**STATED TASK:** Put the data below into a Markdown table with two columns, Number and Content. Give each non-blank line its own row, and leave out the pictures.

□ □ □ □ □

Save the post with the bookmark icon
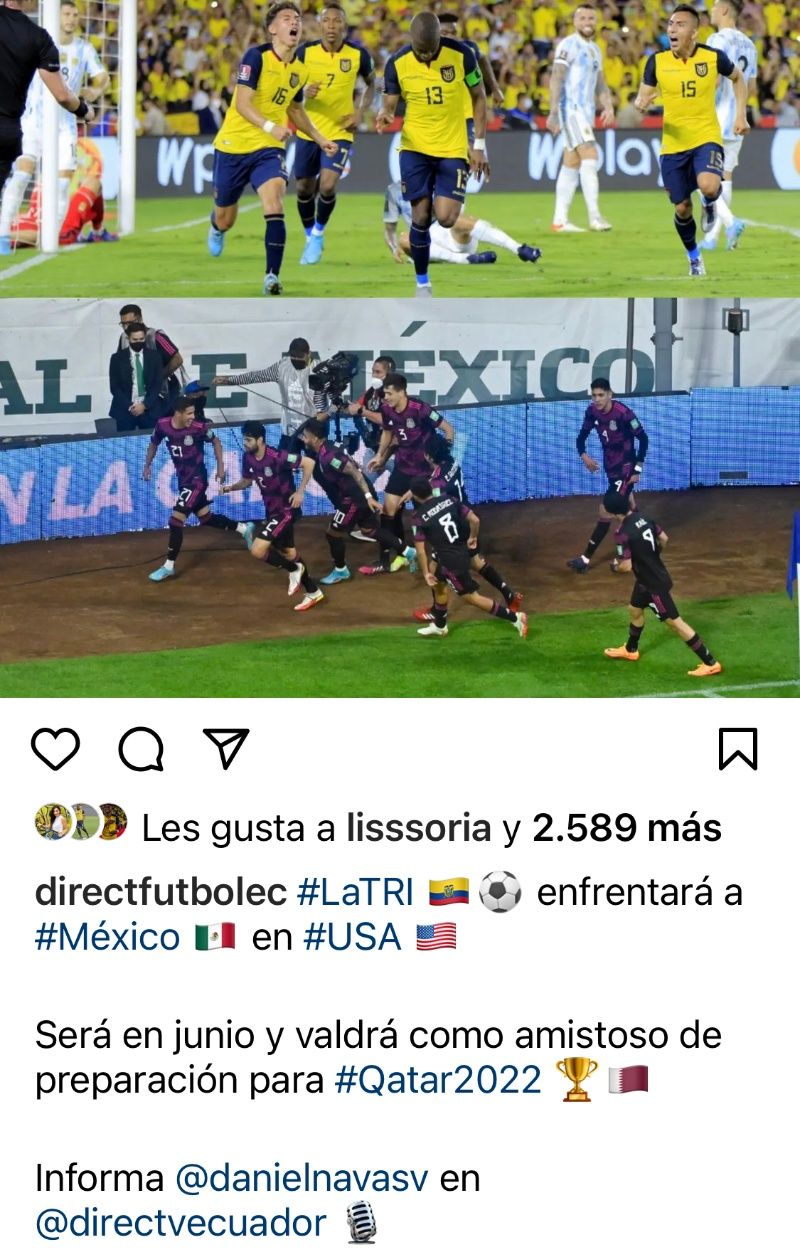This screenshot has height=1257, width=800. coord(738,749)
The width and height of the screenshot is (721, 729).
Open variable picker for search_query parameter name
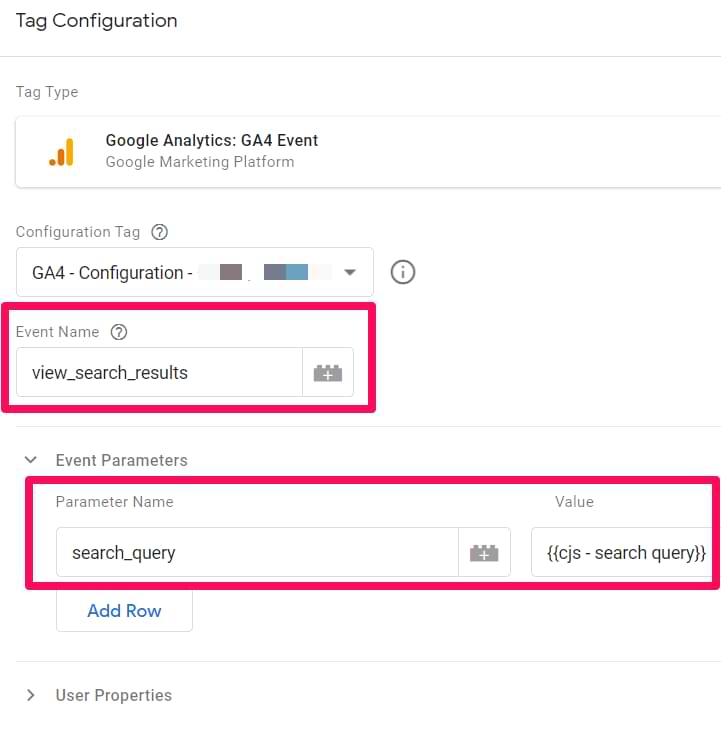tap(484, 553)
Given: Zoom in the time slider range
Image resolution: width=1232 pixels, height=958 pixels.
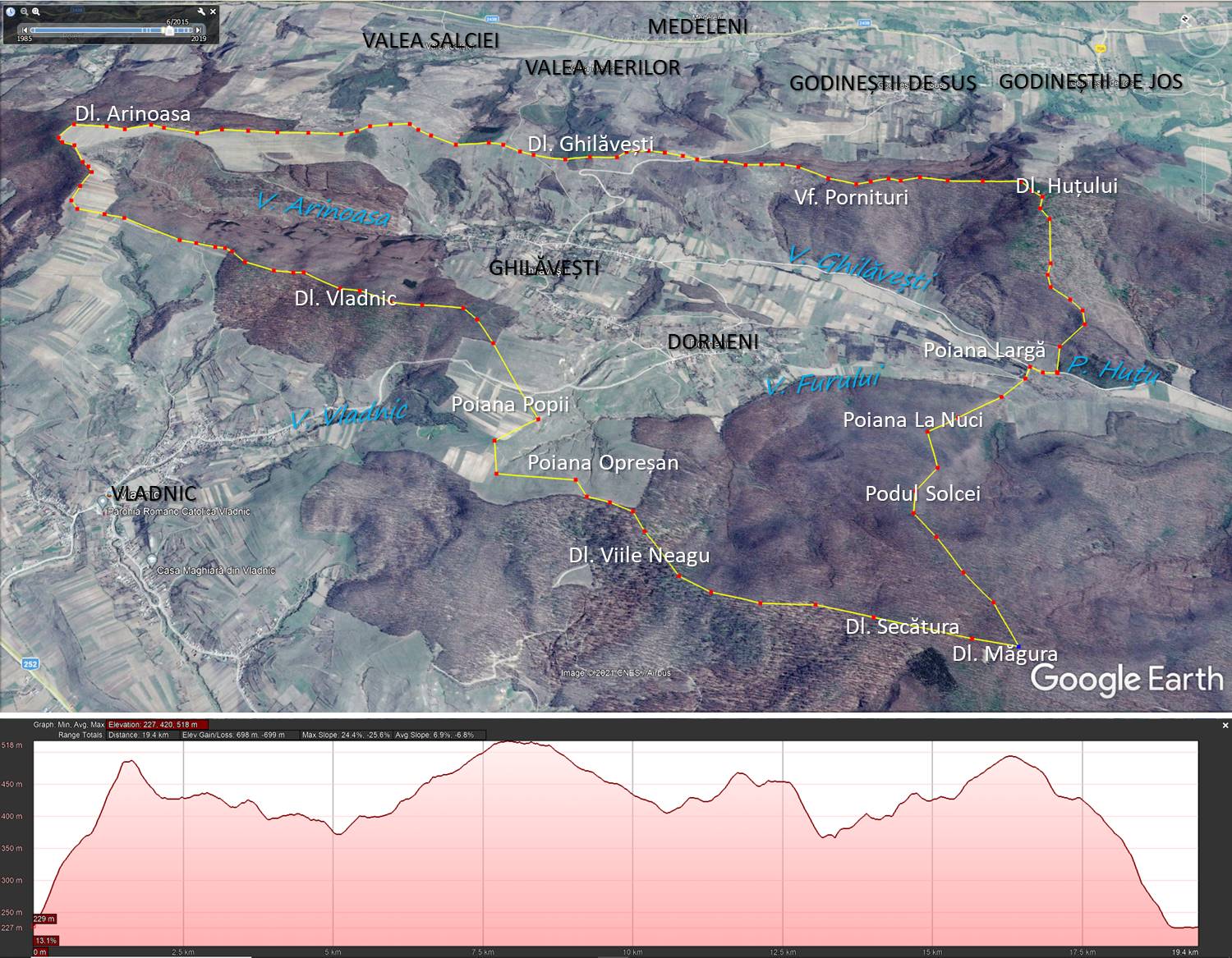Looking at the screenshot, I should pyautogui.click(x=36, y=11).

□ □ □ □ □

**THE ANSWER:**
| Number | Content |
|---|---|
| 1 | Save the post with the bookmark icon |
| 2 | This screenshot has height=1257, width=800. coord(738,749) |
| 3 | The width and height of the screenshot is (721, 729). |
| 4 | Open variable picker for search_query parameter name |
| 5 | tap(484, 553) |
| 6 | Given: Zoom in the time slider range |
| 7 | Image resolution: width=1232 pixels, height=958 pixels. |
| 8 | Looking at the screenshot, I should pyautogui.click(x=36, y=11). |